Tra innumerevoli e brillanti qualità, ce n’è una che mi piace ricordare perché mi sembra che restituisca fedelmente la grandezza della sua attitudine e quello speciale modo di concepire l’avventura della vita. Perché Calvino rifuggiva le luci del palcoscenico. Scriveva, ma non pensava certamente di essere unico e speciale. Calvino era diverso da tutti. Italo scoraggiava gli amici, temeva gli incontri letterari, non si lasciava attrarre dagli aspetti mondani, risultava addirittura goffo e impacciato quando veniva incalzato dalla vacua conversazione da salotto, rimanendo fieramente distante da ogni smania di protagonismo. Calvino abitava altrove. Respirava nelle pagine dei suoi racconti e delle sue storie, ne misurava i paragrafi con grande senso di umiltà, concretezza e spirito di servizio. Perché Calvino viveva nelle sue trame traducendo la realtà in immaginifiche visioni che erano sempre destinate a fare compagnia ai lettori, come un fuoco invernale in un camino. Calvino pensava e scriveva le proprie storie come fossero legna da ardere ed affidare alla fiamma, come fossero un piccolo capitolo di un libro più grande, di una narrazione millenaria che non avrebbe mai voluto né potuto controllare.
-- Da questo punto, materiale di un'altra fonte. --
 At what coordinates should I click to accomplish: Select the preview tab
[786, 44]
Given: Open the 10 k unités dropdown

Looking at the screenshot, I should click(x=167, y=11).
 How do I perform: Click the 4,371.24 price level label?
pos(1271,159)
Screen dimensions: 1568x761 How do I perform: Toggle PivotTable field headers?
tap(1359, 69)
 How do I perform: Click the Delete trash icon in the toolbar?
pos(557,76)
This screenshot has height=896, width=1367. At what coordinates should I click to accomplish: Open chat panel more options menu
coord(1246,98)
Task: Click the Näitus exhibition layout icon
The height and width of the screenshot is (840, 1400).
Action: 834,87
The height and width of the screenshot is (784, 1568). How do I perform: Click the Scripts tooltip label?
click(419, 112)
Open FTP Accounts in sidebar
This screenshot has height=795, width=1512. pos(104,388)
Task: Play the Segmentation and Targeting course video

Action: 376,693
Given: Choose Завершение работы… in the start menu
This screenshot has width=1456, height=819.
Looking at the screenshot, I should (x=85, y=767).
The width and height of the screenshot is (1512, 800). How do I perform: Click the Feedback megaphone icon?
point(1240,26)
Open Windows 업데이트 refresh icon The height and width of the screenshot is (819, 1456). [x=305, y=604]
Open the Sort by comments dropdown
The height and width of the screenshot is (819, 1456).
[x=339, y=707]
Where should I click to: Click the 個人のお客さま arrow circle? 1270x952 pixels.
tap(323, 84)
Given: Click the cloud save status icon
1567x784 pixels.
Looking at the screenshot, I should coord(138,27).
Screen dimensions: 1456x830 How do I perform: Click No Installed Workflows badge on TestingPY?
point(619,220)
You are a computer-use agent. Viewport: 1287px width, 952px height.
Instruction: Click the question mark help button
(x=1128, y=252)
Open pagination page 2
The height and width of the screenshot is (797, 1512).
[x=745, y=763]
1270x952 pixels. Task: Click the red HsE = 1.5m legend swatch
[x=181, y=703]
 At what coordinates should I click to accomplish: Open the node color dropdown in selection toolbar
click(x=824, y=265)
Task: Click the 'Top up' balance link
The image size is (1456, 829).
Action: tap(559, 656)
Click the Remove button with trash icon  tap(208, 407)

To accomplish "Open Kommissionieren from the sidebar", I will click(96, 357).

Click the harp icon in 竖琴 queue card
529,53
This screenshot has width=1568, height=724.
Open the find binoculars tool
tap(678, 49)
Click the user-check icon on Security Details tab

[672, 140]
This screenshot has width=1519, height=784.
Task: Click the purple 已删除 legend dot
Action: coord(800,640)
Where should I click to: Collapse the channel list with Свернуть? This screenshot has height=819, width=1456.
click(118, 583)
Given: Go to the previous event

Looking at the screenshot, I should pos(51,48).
“L’inferno dei viventi non è qualcosa che sarà; se ce n’è uno, è quello che è già qui, l’inferno che abitiamo tutti i giorni, che formiamo stando insieme. Due modi ci sono per non soffrirne. Il primo riesce facile a molti: accettare l’inferno e diventarne parte fino al punto di non vederlo più. Il secondo è rischioso ed esige attenzione e apprendimento continui: cercare e saper riconoscere chi e cosa, in mezzo all’inferno, non è inferno, e farlo durare, e dargli spazio.”